Gazzâlî ile başlayıp İbn Rüşd ile devam eden tehâfüt geleneği (dolayısıyla da felsefi hareket) yaklaşık iki yüz yıl kadar süren bir kesintiye uğramıştır. Ancak Fatih Sultan Mehmet’in tehâfüt tartışmalarını yeniden başlatması ile felsefi hareket de önemli bir ivme kazanmıştır. Felsefi ilimlere meraklı olan Fatih Sultan Mehmed’in yeniden tehafüt yazılmasını istemesindeki neden, felsefî problemler üzerinde tartışma zemini hazırlamak ve eleştirel düşünceyi geliştirmekti.
Gazzâlî’den sonra gelen Fahreddin Razî (ö.1209), felsefe ile kelâmı birleştirmiştir. Felsefeyi kelâma katarak, kelâmın meşruluğundan hareketle felsefi konuları kelam içinde okumak da bir ölçüde meşrulaşmıştır. Ancak felsefe, şahsiyetini ve istiklalini kaybettiği için fazla bir ilerleme kaydedilememiştir. Bu durum diğer tecrûbi ilimleri etkilediği gibi, felsefenin gerilemesine ve sönmesine de sebep olmuştur. Fahreddin Razi’den sonra bu konularla doğrudan ilgilenenler, Sultan Fatih’in görevlendirdiği, Hocazâde ve Ali Tûsi’dir. Hocazâde bazı konularda Gazzâlî’ye muhalefet ederken Ali Tûsî, Gazzâlî’yi aynen takip etmektedir.
Gazzâlî ile başlayan tehafut geleneği, Osmanlının son Şeyhülİslâmlarından olan Musa Kazım Efendi’nin (ö. 1918) yazdığı “İbn Rüşd’ün Felsefi Metodu ve İmam-ı Gazzâlî ile Bazı Konulardaki Münazarası” başlıklı eserine kadar devam etmiştir. Yaklaşık bu 800 yıllık süre içinde İslâm dünyasında gerek müstakil tehâfüt, gerekse mevcut olan bir tehâfütün yorumu tarzında, bu gelenek kapsamında on iki eser yazılmıştır.
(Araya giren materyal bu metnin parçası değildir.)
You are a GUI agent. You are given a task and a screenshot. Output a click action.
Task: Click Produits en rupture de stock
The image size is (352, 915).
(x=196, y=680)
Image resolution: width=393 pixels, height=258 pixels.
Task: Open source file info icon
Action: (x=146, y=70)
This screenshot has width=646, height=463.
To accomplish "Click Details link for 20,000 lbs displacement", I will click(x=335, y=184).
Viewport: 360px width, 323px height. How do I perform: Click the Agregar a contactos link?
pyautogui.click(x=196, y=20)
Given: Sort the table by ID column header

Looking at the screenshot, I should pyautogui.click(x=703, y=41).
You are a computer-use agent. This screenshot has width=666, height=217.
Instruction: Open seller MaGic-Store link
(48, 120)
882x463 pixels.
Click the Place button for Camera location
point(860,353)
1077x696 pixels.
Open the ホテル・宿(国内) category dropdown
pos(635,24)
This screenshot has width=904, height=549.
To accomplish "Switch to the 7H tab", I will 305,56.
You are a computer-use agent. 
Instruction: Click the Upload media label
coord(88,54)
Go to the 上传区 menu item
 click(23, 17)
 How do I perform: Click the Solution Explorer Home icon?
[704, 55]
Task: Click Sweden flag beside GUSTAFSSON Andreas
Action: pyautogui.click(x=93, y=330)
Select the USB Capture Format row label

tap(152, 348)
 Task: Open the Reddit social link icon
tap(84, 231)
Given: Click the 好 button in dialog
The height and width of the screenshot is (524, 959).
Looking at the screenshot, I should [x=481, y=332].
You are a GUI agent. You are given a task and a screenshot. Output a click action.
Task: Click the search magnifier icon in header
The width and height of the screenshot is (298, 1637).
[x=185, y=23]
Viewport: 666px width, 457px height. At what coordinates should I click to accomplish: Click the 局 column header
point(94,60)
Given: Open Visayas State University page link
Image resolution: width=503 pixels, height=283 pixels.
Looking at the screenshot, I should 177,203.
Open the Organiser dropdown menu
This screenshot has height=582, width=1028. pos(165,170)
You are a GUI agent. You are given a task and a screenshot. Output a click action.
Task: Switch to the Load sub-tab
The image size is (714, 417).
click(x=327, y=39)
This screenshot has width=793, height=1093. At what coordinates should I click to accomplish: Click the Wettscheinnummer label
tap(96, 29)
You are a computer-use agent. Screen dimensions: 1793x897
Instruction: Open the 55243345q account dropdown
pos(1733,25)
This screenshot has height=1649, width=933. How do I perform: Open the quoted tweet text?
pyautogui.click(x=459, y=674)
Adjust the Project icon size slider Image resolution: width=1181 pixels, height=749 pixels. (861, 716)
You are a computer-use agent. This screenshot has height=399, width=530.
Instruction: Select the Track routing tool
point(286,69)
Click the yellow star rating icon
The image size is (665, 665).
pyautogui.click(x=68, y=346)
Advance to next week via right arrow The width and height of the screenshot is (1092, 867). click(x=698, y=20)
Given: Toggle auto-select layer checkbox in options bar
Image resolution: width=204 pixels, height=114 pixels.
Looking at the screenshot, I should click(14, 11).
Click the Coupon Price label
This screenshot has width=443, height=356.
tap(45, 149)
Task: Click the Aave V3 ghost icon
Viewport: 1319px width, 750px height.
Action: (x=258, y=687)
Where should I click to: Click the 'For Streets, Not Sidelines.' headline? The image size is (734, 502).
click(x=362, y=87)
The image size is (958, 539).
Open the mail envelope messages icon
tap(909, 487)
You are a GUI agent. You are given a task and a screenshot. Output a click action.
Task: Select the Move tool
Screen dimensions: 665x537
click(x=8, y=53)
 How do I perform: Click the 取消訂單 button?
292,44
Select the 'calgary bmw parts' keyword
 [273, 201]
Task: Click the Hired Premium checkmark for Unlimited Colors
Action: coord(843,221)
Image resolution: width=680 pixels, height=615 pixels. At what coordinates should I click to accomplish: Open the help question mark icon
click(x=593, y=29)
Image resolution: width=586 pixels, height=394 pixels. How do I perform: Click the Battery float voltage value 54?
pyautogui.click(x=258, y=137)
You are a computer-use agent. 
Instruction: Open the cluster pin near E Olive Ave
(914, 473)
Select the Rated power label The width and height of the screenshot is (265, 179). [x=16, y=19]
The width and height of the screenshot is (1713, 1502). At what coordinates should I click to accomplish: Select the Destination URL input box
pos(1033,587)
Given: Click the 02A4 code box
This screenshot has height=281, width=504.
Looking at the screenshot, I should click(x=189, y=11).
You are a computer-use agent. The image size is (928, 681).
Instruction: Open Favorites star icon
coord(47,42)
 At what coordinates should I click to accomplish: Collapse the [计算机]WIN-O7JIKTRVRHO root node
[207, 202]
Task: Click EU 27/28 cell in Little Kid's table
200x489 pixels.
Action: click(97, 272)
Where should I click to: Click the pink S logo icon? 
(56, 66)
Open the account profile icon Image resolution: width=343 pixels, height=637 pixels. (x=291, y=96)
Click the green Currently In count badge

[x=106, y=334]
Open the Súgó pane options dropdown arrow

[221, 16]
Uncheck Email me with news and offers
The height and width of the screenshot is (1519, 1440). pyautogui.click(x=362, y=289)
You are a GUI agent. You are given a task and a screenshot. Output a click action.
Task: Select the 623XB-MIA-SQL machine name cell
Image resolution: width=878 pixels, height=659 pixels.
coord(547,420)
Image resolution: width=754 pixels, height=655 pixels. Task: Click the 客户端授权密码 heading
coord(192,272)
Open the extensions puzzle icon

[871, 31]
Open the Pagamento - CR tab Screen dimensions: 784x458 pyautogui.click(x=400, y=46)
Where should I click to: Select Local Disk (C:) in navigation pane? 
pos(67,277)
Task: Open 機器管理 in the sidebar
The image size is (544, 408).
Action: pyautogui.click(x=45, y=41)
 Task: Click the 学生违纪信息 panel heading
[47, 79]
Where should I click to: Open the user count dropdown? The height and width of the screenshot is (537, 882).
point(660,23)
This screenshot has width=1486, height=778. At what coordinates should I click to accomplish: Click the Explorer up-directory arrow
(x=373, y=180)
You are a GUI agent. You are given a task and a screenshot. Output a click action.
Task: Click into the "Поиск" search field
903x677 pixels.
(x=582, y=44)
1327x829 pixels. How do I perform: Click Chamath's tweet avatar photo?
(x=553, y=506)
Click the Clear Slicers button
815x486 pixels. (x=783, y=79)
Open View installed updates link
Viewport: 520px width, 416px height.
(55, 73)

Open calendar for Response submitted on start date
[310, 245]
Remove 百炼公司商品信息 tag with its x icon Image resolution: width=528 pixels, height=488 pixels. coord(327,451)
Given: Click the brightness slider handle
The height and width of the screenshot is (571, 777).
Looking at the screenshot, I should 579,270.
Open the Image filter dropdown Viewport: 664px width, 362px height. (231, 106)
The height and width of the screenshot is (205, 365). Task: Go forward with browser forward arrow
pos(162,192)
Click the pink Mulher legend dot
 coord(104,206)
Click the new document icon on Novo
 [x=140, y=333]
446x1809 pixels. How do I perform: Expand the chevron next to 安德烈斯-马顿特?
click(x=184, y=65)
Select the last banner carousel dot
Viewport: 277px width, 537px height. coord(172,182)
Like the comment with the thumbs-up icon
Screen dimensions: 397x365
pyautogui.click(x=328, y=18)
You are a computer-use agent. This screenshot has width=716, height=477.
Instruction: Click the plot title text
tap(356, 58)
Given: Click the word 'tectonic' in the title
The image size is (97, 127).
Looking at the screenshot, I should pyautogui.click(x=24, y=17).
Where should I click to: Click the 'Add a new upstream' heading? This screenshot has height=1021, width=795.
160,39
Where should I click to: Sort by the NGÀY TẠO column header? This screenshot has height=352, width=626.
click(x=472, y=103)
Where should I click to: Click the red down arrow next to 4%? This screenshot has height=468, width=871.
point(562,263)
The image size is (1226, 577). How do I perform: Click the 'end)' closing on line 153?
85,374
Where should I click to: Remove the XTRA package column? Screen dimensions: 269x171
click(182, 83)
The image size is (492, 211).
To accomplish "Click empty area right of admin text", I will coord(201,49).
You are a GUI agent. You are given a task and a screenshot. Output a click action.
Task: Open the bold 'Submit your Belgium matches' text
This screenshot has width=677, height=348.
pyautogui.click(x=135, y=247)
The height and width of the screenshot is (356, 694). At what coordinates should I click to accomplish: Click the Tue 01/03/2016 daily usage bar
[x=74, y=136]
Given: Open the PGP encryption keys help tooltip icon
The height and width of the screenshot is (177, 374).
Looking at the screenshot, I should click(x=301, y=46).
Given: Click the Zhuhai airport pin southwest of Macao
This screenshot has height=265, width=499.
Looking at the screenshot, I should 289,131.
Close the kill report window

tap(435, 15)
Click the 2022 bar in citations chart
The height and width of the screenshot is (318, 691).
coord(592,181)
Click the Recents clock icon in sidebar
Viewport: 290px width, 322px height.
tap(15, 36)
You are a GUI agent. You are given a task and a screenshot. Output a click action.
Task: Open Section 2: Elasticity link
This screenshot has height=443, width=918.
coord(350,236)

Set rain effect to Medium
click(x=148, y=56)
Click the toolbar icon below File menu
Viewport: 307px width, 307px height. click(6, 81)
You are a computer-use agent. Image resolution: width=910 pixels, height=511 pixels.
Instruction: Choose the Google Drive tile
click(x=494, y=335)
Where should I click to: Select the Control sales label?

Gazali ve İbn Rüşd’ün Tehâfüt’leri ekseninde kaleme alınan bu eserlerin konularını dört kategoride değerlendirmek mümkündür: Bunlar; tabiiyyâta ait meseleler, ilahiyyâta dair meseleler, âlemle ilgili meseleler ile gök hakkındaki meselelerdir.
Gazzâlî’nin halk için yazdığı kitaplarından dolayı düşüncelerinin ve tenkitlerinin daha çabuk yayılmış olmasıdır. Buna mukabil, Gazzâlî’nin iddialarına cevap veren İbn Rüşd’ün görüşleri, Gazzâlî kadar etkili olmamıştır.
İslâm düşünce tarihinde önemli bir yeri olan tehafüt geleneği felsefî düşüncenin gelişimi açısından hem olumlu, hem de olumsuz olarak değerlendirilebilecek bir harekettir.
Gazzâlî eleştirilerinin merkezine, din-felsefe ilişkisini alıp, özellikle kullandığı, “küfr, hata, sevap” gibi kavramlarla tartışmayı bütün Müslümanların ilgi alanına taşımış oldu.
İbn Rüşd sonrası felsefi bir düşünce hareketi olarak da değerlendirebileceğimiz tehâfüt geleneği, genelde İslâm dünyasında, özelde ise, Osmanlı Türk düşüncesinde felsefi düşünüş tarzının devamını sağlamada etkili olmuştur. Çünkü tehâfüt nitelikli eserlerde, kelami-felsefi bir takım problemler analitik bir yaklaşımla, ilmi tenkitçilik çerçevesinde ve rasyonel bir yöntemle ele alınmıştır.